Lundi, Damas et Téhéran ont signé 11 accords et protocoles d'entente, dont un accord de coopération économique "stratégique" et à "long terme", visant notamment à encourager les investissements iraniens dans la Syrie ravagée par la guerre depuis 2011.
Ces accords "revêtent une dimension stratégique et constituent un pilier économique solide, qui doit contribuer à consolider la résilience des deux pays face à la guerre économique qui leur est livrée par certains pays occidentaux", a souligné M. Assad, selon l'agence officielle Sana.
Les accords conclus entre la Syrie et l'Iran interviennent dans un contexte de nouvelles sanctions américaines contre Téhéran, tandis que plusieurs responsables de Damas mais aussi des hommes d'affaires et entreprises syriennes sont toujours sur les listes noires américaines et européennes.

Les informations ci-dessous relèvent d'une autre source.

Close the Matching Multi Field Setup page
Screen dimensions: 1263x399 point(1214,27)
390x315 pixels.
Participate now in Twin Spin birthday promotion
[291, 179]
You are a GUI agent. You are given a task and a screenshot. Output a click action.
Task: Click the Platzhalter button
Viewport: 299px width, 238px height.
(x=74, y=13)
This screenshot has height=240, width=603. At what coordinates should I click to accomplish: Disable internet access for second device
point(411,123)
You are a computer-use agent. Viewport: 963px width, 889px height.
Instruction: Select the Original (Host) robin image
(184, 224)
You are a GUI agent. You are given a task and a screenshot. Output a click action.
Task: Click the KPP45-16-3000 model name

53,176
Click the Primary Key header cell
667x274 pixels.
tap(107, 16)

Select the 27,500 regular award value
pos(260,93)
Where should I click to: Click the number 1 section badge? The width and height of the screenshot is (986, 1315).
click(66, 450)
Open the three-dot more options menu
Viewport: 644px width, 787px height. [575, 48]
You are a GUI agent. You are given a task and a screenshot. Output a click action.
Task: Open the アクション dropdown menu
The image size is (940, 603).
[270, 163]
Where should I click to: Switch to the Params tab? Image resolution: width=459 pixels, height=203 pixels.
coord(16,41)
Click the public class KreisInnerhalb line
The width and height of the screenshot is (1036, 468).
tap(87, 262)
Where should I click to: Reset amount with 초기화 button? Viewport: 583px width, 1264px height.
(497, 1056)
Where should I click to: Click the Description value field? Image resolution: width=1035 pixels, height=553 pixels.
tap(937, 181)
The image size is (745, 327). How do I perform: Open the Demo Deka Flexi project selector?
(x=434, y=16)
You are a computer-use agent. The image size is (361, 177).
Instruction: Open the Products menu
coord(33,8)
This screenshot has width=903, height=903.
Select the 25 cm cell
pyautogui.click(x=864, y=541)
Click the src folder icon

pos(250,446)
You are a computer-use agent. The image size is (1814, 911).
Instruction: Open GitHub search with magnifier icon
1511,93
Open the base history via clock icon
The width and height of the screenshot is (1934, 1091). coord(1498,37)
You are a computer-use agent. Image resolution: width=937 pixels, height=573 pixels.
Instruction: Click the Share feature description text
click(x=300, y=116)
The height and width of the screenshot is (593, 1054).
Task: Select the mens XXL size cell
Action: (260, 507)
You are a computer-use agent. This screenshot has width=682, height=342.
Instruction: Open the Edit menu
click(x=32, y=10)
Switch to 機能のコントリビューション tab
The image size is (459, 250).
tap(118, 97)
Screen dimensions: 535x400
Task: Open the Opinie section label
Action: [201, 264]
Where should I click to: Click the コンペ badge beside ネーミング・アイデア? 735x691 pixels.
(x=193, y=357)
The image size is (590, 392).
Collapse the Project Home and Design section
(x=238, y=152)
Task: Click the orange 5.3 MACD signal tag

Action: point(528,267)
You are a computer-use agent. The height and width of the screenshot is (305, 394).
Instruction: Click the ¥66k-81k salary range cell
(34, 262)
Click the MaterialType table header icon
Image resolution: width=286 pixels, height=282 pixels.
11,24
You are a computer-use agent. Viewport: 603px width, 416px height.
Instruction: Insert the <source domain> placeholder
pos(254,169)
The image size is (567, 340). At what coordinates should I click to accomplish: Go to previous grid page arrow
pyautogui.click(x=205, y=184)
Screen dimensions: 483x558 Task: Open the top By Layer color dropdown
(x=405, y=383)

M. Assad s'exprimait lors d'une rencontre avec le premier vice-président iranien Eshaq Jahangiri, en visite en Syrie depuis lundi pour signer la série d'accords bilatéraux. Il a appelé à "intensifier les efforts communs" pour empêcher les pays "qui tentent encore d'affaiblir" la Syrie et l'Iran d'aboutir à leur fins.
Les accords signés lundi concernent notamment la réhabilitation de certaines infrastructures, à l'instar des ports de Tartous et de Lattaquié, mais aussi la construction d'une centrale électrique d'une capacité de 540 mégawatts.
Le coût des destructions dues à la guerre en Syrie est estimé par l'ONU à quelque 400 milliards de dollars.
En août, l'Iran et la Syrie avaient signé un accord de coopération militaire, tandis qu'au niveau économique, Téhéran a soutenu son allié durant les années mouvementées du conflit notamment à travers des livraisons d'hydrocarbures et plusieurs lignes de crédit.
Soutenu militairement par la Russie et l'Iran, le régime syrien a repris ces deux dernières années de vastes territoires aux rebelles et aux jihadistes. Il contrôle aujourd'hui deux tiers du territoire.
Déclenché en 2011, la guerre en Syrie s'est complexifiée au fil des ans avec l'implication d'acteurs régionaux et internationaux et la montée en puissance de mouvements jihadistes. Le conflit a tué plus de 360.000 personnes et déplacé plus de la moitié de la population.